Friday night the weather was forecast to be fairly clear, and thankfully it held out for us because we were booked in to do the biggest attraction on Tanna Island – the erupting Mount Yasur volcano! At 3 pm, 15 cruisers met at PRYC and piled into two trucks to start the tour.
The early truck, with the crew of Starry Horizons, Cactus Island, Sandy Cheeks, and some of the Danish boat Veritas‘ crew, went first past the volcano to the black sand flats on the northwest side of the volcano. The view was stunning as we looked over the plains and up at the back of Mount Yasur. George went for a run up the sand as far as he could and we all took the opportunity for photos.

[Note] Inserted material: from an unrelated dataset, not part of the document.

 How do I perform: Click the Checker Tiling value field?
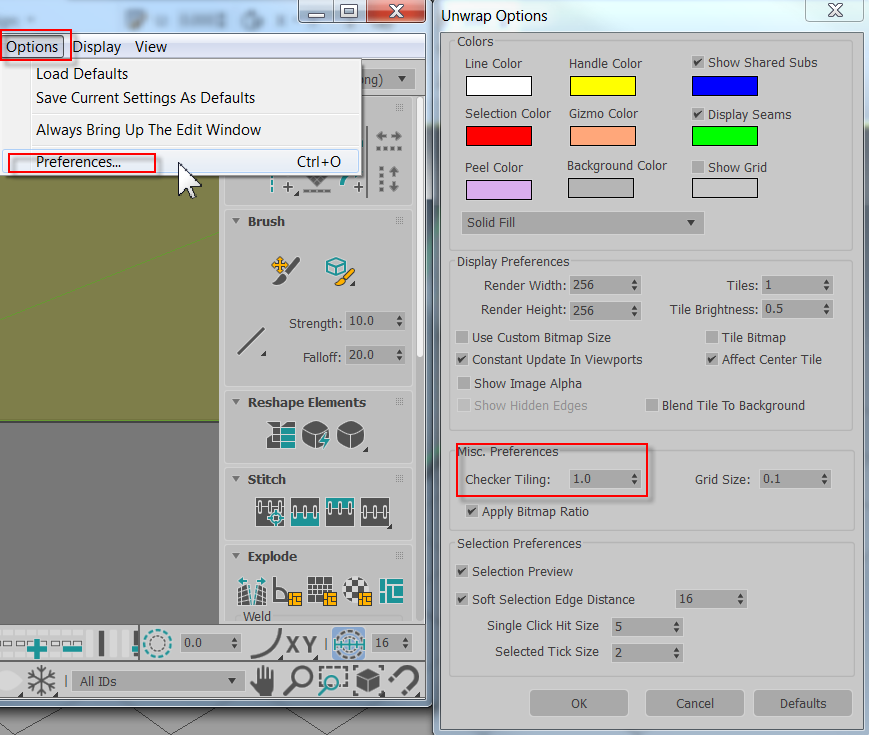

Back into the truck we piled and rode to the visitors center for the volcano. Our understanding is that this attraction is having rapid changes and we were visiting somewhat in the middle of the changes. It used to be that you paid the local village a set fee per person (I think $20 USD??) to get a guided tour up to the volcano. Now, it’s being run by a tour company called Entani and the site is under construction, building a visitors center and handicraft market.

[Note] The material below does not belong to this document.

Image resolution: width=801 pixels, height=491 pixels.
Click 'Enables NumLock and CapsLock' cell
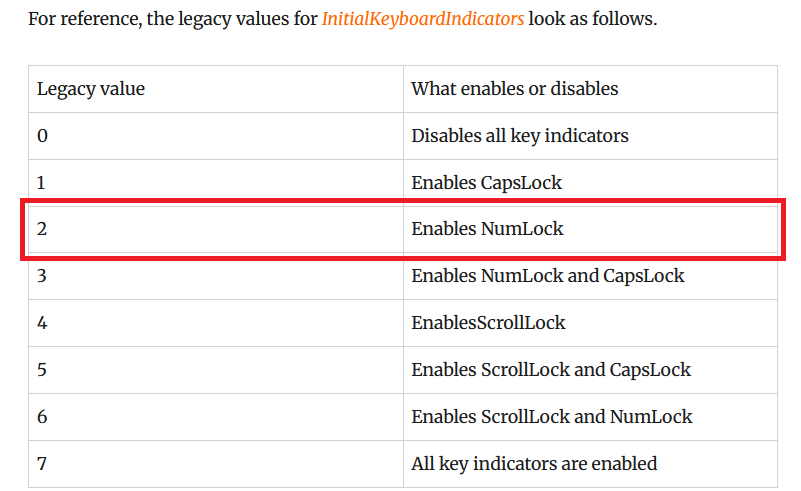591,276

We paid ($19500 Vatu total for two people, roughly $195 USD) and continued on to the cultural presentation. About 50 tourists sat on stumps around a clearing that had enough seating for over 100. There was a very brief kava presentation followed by two performances of traditional song and dance by a local village here on Tanna Island. The songs were beautiful, with hand clapping and feet stomping, and the dancers skipped and jumped around. It was fun to watch but compared to other cultural shows we’ve been to it was a bit short. But that’s not what we were there for.
Back into our trucks, we piled in to make the drive up to the volcano. The trucks stopped at a flat just off the volcano and we hiked the rest of the way up. There are several viewing stations to look down into the volcano. During the day, you can really only see the smoke coming out and perhaps some lava bubbling up from the very northernmost opening. The volcano actually erupts every 15 minutes or so, with a loud boom, a splash of lava, and a black smoke cloud.
As the sun set behind us, we climbed further north and peered into the darkening caldera. Our location on the rim was completely determined by the wind. As the wind shifted, the smoke from the volcano blew over the paths, making them inaccessible. The whole visit, we could smell the strong sulfur and ash surrounding us. I can practically smell it again as I type this weeks later. At one point, we were the furthest we could go, and we all stood mesmerized by the eruptions. That is until the wind shifted and we coughed and choked on the smothering clouds, working our way back down.
Checking out Mount Yasur was pretty amazing and a highlight of 2017 for us. It was especially interesting to compare the volcano to the one we saw a few months ago on Hawaii’s Big Island.